Lamb Cantonese
Total Time: 1 hr 20 mins
Preparation Time: 20 mins
Cook Time: 1 hr
Ingredients
- Servings: 6
- 2 lbs lamb tenderloin, cut into thin slices
- 1 onion, chopped
- 1 (5/8 ounce) package au jus mix
- 1 cup orange juice
- 1 cup water
- 8 ounces sliced fresh mushrooms
- 2 cups celery, sliced on the diagonal
- 8 ounces sliced water chestnuts, drained
- 1 green pepper, sliced into strips
- 1/2 teaspoon grated ginger
- 1 tablespoon soy sauce
- 2 tablespoons cornstarch
- 1/4 cup water
- 3 tablespoons oil
Recipe
- 1 in the oil brown the meat in batches in a heavy saucepan.
- 2 remove from pan and brown the onions in the drippings.

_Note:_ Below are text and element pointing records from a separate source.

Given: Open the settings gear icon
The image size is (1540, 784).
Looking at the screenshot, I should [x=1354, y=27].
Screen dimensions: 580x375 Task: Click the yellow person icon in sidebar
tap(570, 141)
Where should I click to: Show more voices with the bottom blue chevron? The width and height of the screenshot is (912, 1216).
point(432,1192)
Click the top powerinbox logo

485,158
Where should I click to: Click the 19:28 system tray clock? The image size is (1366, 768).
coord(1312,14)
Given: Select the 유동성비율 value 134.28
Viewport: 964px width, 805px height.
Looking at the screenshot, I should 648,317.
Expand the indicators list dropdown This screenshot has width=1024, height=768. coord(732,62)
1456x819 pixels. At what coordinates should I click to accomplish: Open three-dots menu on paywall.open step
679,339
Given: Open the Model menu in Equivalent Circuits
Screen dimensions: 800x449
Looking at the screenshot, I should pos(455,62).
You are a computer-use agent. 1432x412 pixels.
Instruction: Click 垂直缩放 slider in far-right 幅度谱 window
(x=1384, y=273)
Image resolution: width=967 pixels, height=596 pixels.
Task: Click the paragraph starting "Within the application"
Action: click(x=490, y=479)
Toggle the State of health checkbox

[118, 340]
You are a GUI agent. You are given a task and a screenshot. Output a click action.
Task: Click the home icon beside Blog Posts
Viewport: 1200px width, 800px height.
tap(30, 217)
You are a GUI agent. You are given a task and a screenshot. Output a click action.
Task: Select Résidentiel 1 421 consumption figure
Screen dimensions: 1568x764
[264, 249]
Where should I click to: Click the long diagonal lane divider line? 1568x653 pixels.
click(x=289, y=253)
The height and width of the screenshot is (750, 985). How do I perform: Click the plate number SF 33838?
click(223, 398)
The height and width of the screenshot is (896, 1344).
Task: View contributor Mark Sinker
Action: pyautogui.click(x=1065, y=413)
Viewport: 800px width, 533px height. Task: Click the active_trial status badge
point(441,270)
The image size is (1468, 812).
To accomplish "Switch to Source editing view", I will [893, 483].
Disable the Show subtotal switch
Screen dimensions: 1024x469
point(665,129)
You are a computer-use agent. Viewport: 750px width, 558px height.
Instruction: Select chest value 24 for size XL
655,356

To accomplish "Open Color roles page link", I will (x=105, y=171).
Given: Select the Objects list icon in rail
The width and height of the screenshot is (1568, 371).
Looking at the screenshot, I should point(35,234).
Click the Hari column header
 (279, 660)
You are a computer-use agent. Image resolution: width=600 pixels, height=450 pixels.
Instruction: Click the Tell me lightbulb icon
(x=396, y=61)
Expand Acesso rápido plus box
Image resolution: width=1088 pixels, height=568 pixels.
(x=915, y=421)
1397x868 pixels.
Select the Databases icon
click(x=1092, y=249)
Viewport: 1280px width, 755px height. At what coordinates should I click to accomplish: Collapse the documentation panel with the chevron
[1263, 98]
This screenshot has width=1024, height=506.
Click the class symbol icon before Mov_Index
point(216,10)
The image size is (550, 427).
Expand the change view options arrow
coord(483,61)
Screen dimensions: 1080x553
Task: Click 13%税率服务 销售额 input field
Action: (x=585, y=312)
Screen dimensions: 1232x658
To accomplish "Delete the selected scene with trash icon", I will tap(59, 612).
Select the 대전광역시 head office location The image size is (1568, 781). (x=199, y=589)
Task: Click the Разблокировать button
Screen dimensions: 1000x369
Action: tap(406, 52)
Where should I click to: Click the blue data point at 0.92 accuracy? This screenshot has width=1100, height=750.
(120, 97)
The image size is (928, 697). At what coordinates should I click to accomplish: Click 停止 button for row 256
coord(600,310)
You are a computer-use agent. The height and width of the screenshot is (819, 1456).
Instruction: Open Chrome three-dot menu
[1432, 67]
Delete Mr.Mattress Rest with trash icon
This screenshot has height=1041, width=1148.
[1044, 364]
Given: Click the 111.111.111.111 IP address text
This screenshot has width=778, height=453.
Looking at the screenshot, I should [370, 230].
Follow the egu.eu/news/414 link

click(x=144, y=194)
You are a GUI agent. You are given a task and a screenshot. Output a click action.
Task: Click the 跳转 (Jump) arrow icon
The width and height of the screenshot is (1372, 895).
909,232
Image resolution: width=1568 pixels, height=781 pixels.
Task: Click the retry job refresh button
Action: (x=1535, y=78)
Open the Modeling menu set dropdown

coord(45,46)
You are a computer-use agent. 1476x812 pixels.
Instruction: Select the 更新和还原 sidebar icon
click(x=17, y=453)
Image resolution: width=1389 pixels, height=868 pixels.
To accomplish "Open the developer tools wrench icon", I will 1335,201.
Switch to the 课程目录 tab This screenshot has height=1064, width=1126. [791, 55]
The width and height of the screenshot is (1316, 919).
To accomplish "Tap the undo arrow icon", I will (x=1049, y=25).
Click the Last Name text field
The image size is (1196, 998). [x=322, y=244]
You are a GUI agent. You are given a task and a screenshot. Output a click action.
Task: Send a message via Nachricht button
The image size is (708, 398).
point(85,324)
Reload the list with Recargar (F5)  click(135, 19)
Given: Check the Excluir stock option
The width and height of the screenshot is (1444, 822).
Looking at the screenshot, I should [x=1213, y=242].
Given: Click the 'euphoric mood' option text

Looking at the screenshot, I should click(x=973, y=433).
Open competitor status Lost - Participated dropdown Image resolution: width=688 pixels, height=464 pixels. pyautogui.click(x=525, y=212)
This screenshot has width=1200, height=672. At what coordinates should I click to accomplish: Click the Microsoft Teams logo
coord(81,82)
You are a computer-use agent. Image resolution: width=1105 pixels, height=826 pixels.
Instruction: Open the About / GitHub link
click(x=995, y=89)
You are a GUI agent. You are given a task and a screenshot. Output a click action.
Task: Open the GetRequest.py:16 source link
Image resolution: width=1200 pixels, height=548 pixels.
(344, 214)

- 3 return the meat to the pan.
- 4 combine the "au jus mix" with the water and orange juice and soy sauce. stir well to combine.
- 5 add to the meat.
- 6 add the ginger. stir well.
- 7 heat to boiling; reduce heat to simmer; cover and cook for 35-40 minute depending on the size of your meat slices. (sample a piece to see if it is tender). cook more if needed.
- 8 combine the corn starch with the 1/4 c water,and stir into the meat mixture.
- 9 stir until thickened.
- 10 add the vegetables. cover and cook 10 more minute.
- 11 you may stir in a can of drained mandarin orange slices or chunks of pineapple. this makes a pretty presentation.